-------- Provided material

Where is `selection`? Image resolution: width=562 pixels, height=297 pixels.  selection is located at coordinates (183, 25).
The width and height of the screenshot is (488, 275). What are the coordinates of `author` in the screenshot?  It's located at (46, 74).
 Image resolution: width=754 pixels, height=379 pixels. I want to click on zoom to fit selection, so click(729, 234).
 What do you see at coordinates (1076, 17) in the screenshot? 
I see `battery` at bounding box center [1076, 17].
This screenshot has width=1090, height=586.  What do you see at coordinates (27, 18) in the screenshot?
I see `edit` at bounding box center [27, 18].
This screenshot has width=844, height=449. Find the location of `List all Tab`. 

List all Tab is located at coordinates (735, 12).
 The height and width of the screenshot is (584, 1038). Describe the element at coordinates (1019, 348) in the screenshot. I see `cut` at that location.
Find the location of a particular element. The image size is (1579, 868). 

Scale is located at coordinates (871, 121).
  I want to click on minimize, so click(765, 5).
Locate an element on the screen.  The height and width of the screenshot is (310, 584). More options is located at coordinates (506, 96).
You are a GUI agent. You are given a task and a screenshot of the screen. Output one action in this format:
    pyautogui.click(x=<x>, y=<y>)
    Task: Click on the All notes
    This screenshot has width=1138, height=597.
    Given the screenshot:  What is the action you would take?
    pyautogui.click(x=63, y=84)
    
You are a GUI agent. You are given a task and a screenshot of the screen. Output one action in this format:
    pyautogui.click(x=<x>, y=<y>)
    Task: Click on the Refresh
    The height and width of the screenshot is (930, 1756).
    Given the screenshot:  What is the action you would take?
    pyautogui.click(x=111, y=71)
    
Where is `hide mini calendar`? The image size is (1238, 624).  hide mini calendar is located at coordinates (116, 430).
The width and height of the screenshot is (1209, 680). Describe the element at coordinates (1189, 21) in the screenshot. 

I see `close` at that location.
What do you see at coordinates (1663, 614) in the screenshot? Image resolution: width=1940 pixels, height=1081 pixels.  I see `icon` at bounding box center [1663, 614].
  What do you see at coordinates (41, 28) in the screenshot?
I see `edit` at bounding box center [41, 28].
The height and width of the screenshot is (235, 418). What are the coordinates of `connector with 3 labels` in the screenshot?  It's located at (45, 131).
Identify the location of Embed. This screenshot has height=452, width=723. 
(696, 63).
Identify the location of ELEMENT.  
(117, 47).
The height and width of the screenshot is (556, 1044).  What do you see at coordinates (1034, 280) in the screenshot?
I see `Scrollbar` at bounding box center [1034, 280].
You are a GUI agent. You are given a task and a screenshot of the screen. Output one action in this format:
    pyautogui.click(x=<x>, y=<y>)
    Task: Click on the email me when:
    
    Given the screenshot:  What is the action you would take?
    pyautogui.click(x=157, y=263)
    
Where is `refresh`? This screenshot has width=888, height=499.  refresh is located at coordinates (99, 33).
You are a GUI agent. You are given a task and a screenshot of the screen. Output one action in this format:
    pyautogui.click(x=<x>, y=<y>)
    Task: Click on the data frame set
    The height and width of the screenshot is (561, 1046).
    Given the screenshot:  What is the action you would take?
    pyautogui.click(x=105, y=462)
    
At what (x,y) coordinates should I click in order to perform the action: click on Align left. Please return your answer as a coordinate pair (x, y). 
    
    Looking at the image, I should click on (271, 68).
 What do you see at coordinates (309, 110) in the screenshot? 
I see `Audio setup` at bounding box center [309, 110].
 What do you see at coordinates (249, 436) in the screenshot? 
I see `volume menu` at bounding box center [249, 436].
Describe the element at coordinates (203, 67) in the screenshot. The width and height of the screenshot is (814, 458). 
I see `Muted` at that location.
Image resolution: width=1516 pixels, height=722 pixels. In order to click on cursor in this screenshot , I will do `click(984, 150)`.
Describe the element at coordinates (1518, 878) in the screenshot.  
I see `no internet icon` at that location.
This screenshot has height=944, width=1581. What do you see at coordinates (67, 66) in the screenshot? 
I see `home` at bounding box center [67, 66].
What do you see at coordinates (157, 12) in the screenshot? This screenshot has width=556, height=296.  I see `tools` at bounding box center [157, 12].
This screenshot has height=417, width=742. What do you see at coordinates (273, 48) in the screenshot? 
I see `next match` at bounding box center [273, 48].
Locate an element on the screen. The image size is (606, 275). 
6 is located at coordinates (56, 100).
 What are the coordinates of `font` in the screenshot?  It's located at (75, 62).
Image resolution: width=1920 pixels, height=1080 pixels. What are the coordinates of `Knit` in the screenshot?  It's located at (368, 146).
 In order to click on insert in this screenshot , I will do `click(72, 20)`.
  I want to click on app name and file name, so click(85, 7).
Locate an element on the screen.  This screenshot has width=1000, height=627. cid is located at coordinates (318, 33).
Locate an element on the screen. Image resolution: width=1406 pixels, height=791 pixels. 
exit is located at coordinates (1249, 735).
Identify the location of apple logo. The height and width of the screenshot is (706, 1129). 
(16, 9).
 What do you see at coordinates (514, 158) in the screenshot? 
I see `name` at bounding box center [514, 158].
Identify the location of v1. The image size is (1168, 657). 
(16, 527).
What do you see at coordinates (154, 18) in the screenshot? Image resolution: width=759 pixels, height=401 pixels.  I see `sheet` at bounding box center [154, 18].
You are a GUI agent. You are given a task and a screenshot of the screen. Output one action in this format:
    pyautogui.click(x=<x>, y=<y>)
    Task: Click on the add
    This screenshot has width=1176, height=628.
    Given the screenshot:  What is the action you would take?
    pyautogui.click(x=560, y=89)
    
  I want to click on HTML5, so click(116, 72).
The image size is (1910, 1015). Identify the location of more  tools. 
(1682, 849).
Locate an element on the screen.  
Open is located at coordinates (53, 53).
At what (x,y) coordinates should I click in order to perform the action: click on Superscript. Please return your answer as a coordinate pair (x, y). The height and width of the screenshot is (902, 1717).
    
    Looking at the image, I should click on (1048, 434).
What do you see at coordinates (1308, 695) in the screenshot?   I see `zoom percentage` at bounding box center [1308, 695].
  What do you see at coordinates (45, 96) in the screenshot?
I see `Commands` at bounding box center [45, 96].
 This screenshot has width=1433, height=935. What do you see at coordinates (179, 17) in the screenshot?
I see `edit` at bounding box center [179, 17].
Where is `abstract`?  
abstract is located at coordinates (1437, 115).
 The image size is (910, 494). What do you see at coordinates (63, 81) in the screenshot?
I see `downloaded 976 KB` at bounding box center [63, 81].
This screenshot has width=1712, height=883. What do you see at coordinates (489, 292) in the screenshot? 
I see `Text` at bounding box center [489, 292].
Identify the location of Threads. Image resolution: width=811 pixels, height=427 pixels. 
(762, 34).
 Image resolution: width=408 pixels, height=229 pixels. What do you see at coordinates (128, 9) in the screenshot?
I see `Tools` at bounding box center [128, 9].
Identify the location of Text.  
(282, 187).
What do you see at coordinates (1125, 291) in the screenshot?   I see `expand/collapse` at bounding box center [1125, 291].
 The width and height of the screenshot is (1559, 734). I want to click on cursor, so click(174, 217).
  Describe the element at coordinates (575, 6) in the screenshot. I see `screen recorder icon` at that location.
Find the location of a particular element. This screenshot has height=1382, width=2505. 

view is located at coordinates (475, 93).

----------------

**Work to do**
Copy all of the records above word for word.

**Exercise solution**
Where is `selection`? Image resolution: width=562 pixels, height=297 pixels.  selection is located at coordinates (183, 25).
The width and height of the screenshot is (488, 275). What are the coordinates of `author` in the screenshot?  It's located at (46, 74).
 Image resolution: width=754 pixels, height=379 pixels. I want to click on zoom to fit selection, so click(729, 234).
 What do you see at coordinates (1076, 17) in the screenshot? 
I see `battery` at bounding box center [1076, 17].
This screenshot has width=1090, height=586.  What do you see at coordinates (27, 18) in the screenshot?
I see `edit` at bounding box center [27, 18].
This screenshot has width=844, height=449. Find the location of `List all Tab`. 

List all Tab is located at coordinates (735, 12).
 The height and width of the screenshot is (584, 1038). Describe the element at coordinates (1019, 348) in the screenshot. I see `cut` at that location.
Find the location of a particular element. The image size is (1579, 868). 

Scale is located at coordinates (871, 121).
  I want to click on minimize, so click(765, 5).
Locate an element on the screen.  The height and width of the screenshot is (310, 584). More options is located at coordinates (506, 96).
You are a GUI agent. You are given a task and a screenshot of the screen. Output one action in this format:
    pyautogui.click(x=<x>, y=<y>)
    Task: Click on the All notes
    This screenshot has width=1138, height=597.
    Given the screenshot:  What is the action you would take?
    pyautogui.click(x=63, y=84)
    
You are a GUI agent. You are given a task and a screenshot of the screen. Output one action in this format:
    pyautogui.click(x=<x>, y=<y>)
    Task: Click on the Refresh
    The height and width of the screenshot is (930, 1756).
    Given the screenshot:  What is the action you would take?
    pyautogui.click(x=111, y=71)
    
Where is `hide mini calendar`? The image size is (1238, 624).  hide mini calendar is located at coordinates (116, 430).
The width and height of the screenshot is (1209, 680). Describe the element at coordinates (1189, 21) in the screenshot. 

I see `close` at that location.
What do you see at coordinates (1663, 614) in the screenshot? Image resolution: width=1940 pixels, height=1081 pixels.  I see `icon` at bounding box center [1663, 614].
  What do you see at coordinates (41, 28) in the screenshot?
I see `edit` at bounding box center [41, 28].
The height and width of the screenshot is (235, 418). What are the coordinates of `connector with 3 labels` in the screenshot?  It's located at (45, 131).
Identify the location of Embed. This screenshot has height=452, width=723. 
(696, 63).
Identify the location of ELEMENT.  
(117, 47).
The height and width of the screenshot is (556, 1044).  What do you see at coordinates (1034, 280) in the screenshot?
I see `Scrollbar` at bounding box center [1034, 280].
You are a GUI agent. You are given a task and a screenshot of the screen. Output one action in this format:
    pyautogui.click(x=<x>, y=<y>)
    Task: Click on the email me when:
    
    Given the screenshot:  What is the action you would take?
    pyautogui.click(x=157, y=263)
    
Where is `refresh`? This screenshot has width=888, height=499.  refresh is located at coordinates (99, 33).
You are a GUI agent. You are given a task and a screenshot of the screen. Output one action in this format:
    pyautogui.click(x=<x>, y=<y>)
    Task: Click on the data frame set
    The height and width of the screenshot is (561, 1046).
    Given the screenshot:  What is the action you would take?
    pyautogui.click(x=105, y=462)
    
At what (x,y) coordinates should I click in order to perform the action: click on Align left. Please return your answer as a coordinate pair (x, y). 
    
    Looking at the image, I should click on (271, 68).
 What do you see at coordinates (309, 110) in the screenshot? 
I see `Audio setup` at bounding box center [309, 110].
 What do you see at coordinates (249, 436) in the screenshot? 
I see `volume menu` at bounding box center [249, 436].
Describe the element at coordinates (203, 67) in the screenshot. The width and height of the screenshot is (814, 458). 
I see `Muted` at that location.
Image resolution: width=1516 pixels, height=722 pixels. In order to click on cursor in this screenshot , I will do `click(984, 150)`.
Describe the element at coordinates (1518, 878) in the screenshot.  
I see `no internet icon` at that location.
This screenshot has height=944, width=1581. What do you see at coordinates (67, 66) in the screenshot? 
I see `home` at bounding box center [67, 66].
What do you see at coordinates (157, 12) in the screenshot? This screenshot has width=556, height=296.  I see `tools` at bounding box center [157, 12].
This screenshot has height=417, width=742. What do you see at coordinates (273, 48) in the screenshot? 
I see `next match` at bounding box center [273, 48].
Locate an element on the screen. The image size is (606, 275). 
6 is located at coordinates (56, 100).
 What are the coordinates of `font` in the screenshot?  It's located at (75, 62).
Image resolution: width=1920 pixels, height=1080 pixels. What are the coordinates of `Knit` in the screenshot?  It's located at (368, 146).
 In order to click on insert in this screenshot , I will do `click(72, 20)`.
  I want to click on app name and file name, so click(85, 7).
Locate an element on the screen.  This screenshot has width=1000, height=627. cid is located at coordinates (318, 33).
Locate an element on the screen. Image resolution: width=1406 pixels, height=791 pixels. 
exit is located at coordinates (1249, 735).
Identify the location of apple logo. The height and width of the screenshot is (706, 1129). 
(16, 9).
 What do you see at coordinates (514, 158) in the screenshot? 
I see `name` at bounding box center [514, 158].
Identify the location of v1. The image size is (1168, 657). 
(16, 527).
What do you see at coordinates (154, 18) in the screenshot? Image resolution: width=759 pixels, height=401 pixels.  I see `sheet` at bounding box center [154, 18].
You are a GUI agent. You are given a task and a screenshot of the screen. Output one action in this format:
    pyautogui.click(x=<x>, y=<y>)
    Task: Click on the add
    This screenshot has width=1176, height=628.
    Given the screenshot:  What is the action you would take?
    pyautogui.click(x=560, y=89)
    
  I want to click on HTML5, so click(116, 72).
The image size is (1910, 1015). Identify the location of more  tools. 
(1682, 849).
Locate an element on the screen.  
Open is located at coordinates (53, 53).
At what (x,y) coordinates should I click in order to perform the action: click on Superscript. Please return your answer as a coordinate pair (x, y). The height and width of the screenshot is (902, 1717).
    
    Looking at the image, I should click on (1048, 434).
What do you see at coordinates (1308, 695) in the screenshot?   I see `zoom percentage` at bounding box center [1308, 695].
  What do you see at coordinates (45, 96) in the screenshot?
I see `Commands` at bounding box center [45, 96].
 This screenshot has width=1433, height=935. What do you see at coordinates (179, 17) in the screenshot?
I see `edit` at bounding box center [179, 17].
Where is `abstract`?  
abstract is located at coordinates (1437, 115).
 The image size is (910, 494). What do you see at coordinates (63, 81) in the screenshot?
I see `downloaded 976 KB` at bounding box center [63, 81].
This screenshot has width=1712, height=883. What do you see at coordinates (489, 292) in the screenshot? 
I see `Text` at bounding box center [489, 292].
Identify the location of Threads. Image resolution: width=811 pixels, height=427 pixels. 
(762, 34).
 Image resolution: width=408 pixels, height=229 pixels. What do you see at coordinates (128, 9) in the screenshot?
I see `Tools` at bounding box center [128, 9].
Identify the location of Text.  
(282, 187).
What do you see at coordinates (1125, 291) in the screenshot?   I see `expand/collapse` at bounding box center [1125, 291].
 The width and height of the screenshot is (1559, 734). I want to click on cursor, so click(174, 217).
  Describe the element at coordinates (575, 6) in the screenshot. I see `screen recorder icon` at that location.
Find the location of a particular element. This screenshot has height=1382, width=2505. 

view is located at coordinates (475, 93).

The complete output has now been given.